I’m aware squirrels aren’t particularly festive (unless they’re donning a santa hat and a Christmas sweater); not to mention the word jog isn’t a particularly accurate descriptive for the running style of this flighty rodent. However, due to it’s brisk nature, I was reticent to pen the more factually true ‘it (the squirrel) flew through my garden like s**t off a shovel’……. That being said, I just have done!
I’d have preferred to write my view was a robin vainly pushing out it’s splendid scarlet breast, akin to a peacock exhibiting it’s chromatic plumage. Not only is that more likely than a squirrel jogging through my garden, it is a descriptive with far more literary integrity.
Unfortunately, there wasn’t the red-breasted avian in my back garden. Consequently, I bizarrely chose not to fictionalise it’s presence, instead selecting the ridiculous alternative yarn of a jogging festive squirrel.
I had an eventful bus ride into Leeds city centre this morning, with the fun and games commencing on boarding the vehicle at around 10am.

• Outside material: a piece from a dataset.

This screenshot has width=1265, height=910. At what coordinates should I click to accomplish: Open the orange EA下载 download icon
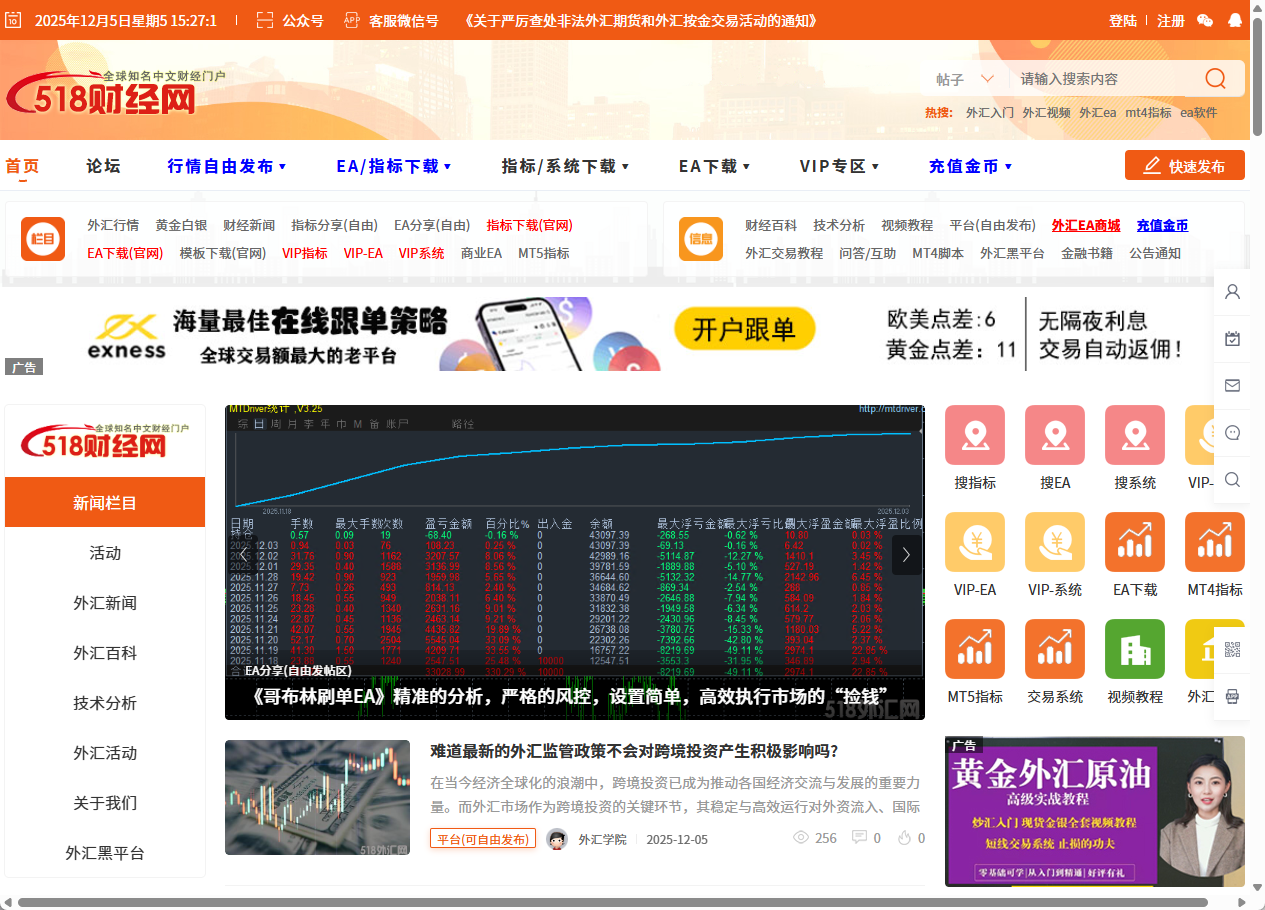pyautogui.click(x=1134, y=541)
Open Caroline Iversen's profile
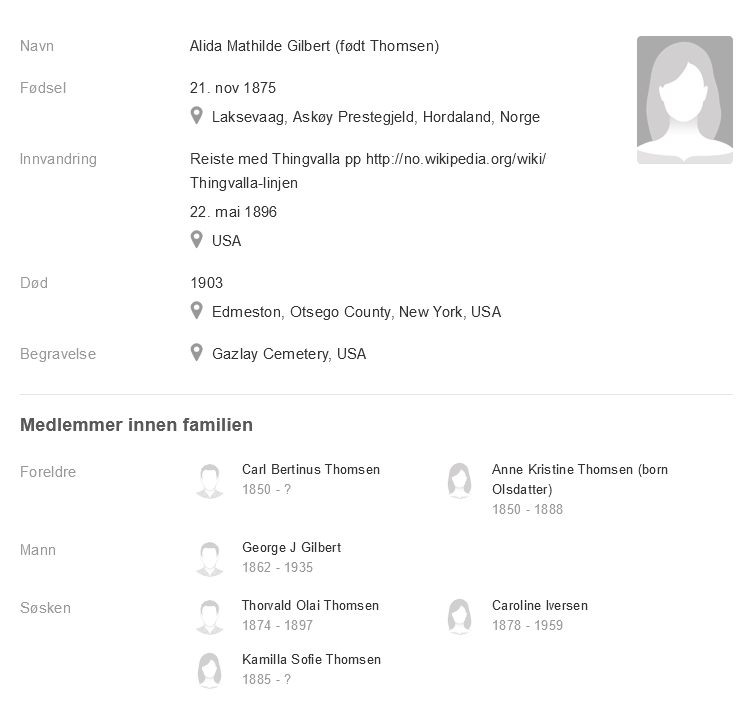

On tendering my fare, the driver became irritated with the ticket dispenser at it’s unresponsiveness to his button presses. In anger, he chose to utilise a ‘ticket dispenser whispering’ strategy of prodding the buttons with such aggression the machine started wincing. Eventually leading to my bus ticket being released complete with the wording ‘we surrender’.
After collecting my ticket, I headed toward the back of the bus. During this short amble, I’m convinced I heard the driver growl at the ticket dispenser “I warned you what’d happen if you antagonised me!”. In addition I caught sound of an old guy muttered to a lady in her dotage (who I assumed was his wife) “What a miserable b*st*rd he is!”……. I’m assuming he meant the driver; however, if the old guy did mean me then his comment is similarly valid.
On taking my pew at the omnibuses stern. I tried manfully to avoid staring at the bus driver’s confrontational finger poking at the ticket dispenser. As part of this plan, I watched a dishevelled guy in front of me drinking a bottle of wine in his possession.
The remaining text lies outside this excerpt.